• _To do_:
Exclude every picture. Output verbatim the lines from the one containing "Given: Expand the Projects section triangle" to the end of the data.

Given records section start

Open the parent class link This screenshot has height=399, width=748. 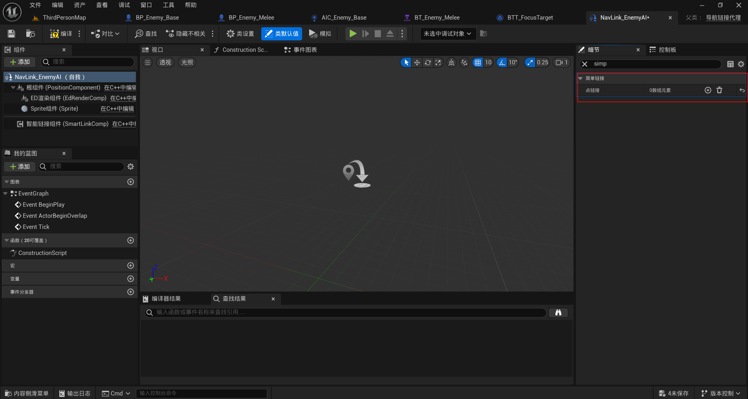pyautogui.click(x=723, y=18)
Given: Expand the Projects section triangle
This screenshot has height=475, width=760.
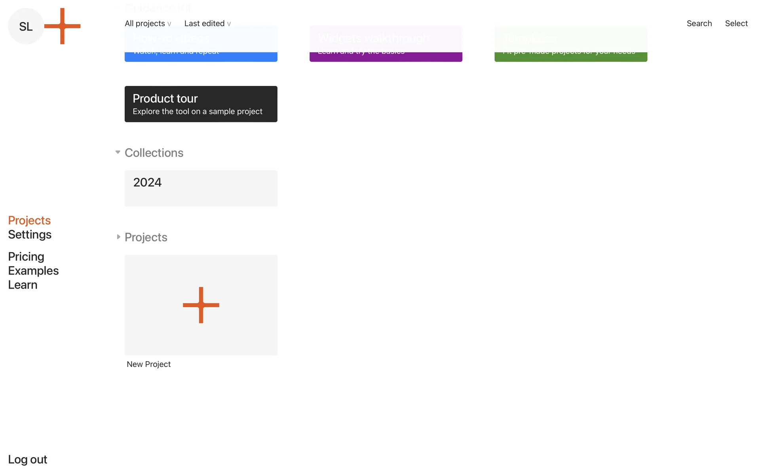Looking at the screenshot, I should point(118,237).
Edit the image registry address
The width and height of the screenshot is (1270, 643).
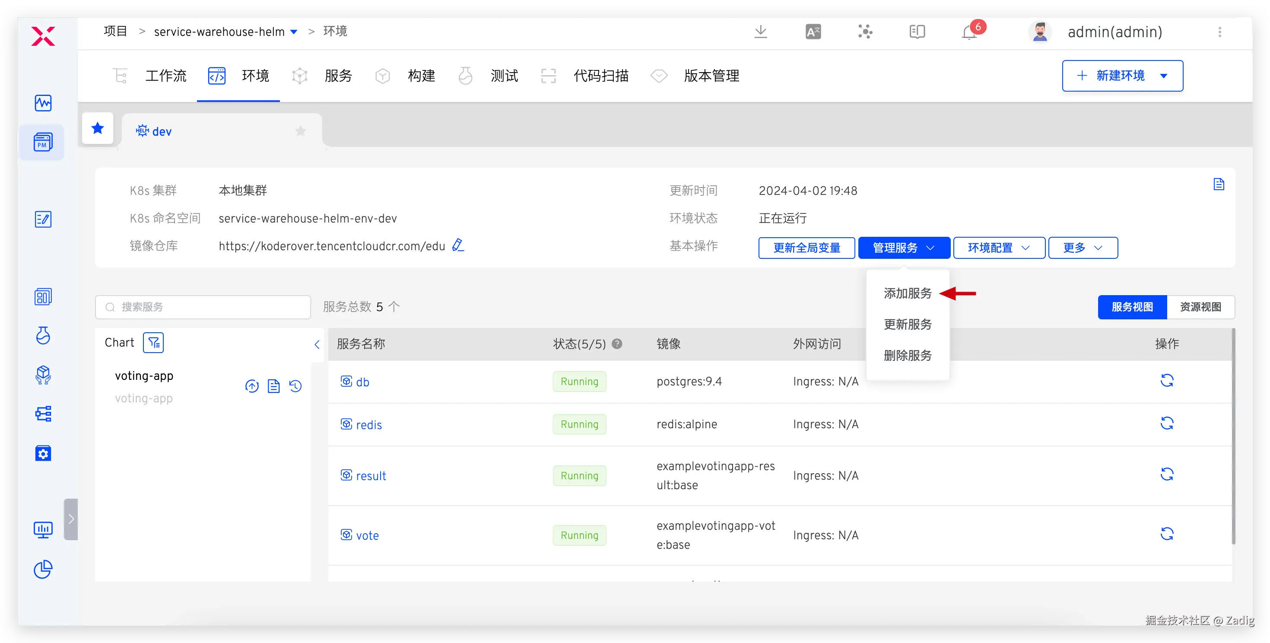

Given records section end

• _Response to this exercise_:
Given: Expand the Projects section triangle
This screenshot has height=475, width=760.
Looking at the screenshot, I should point(118,237).
Edit the image registry address
The width and height of the screenshot is (1270, 643).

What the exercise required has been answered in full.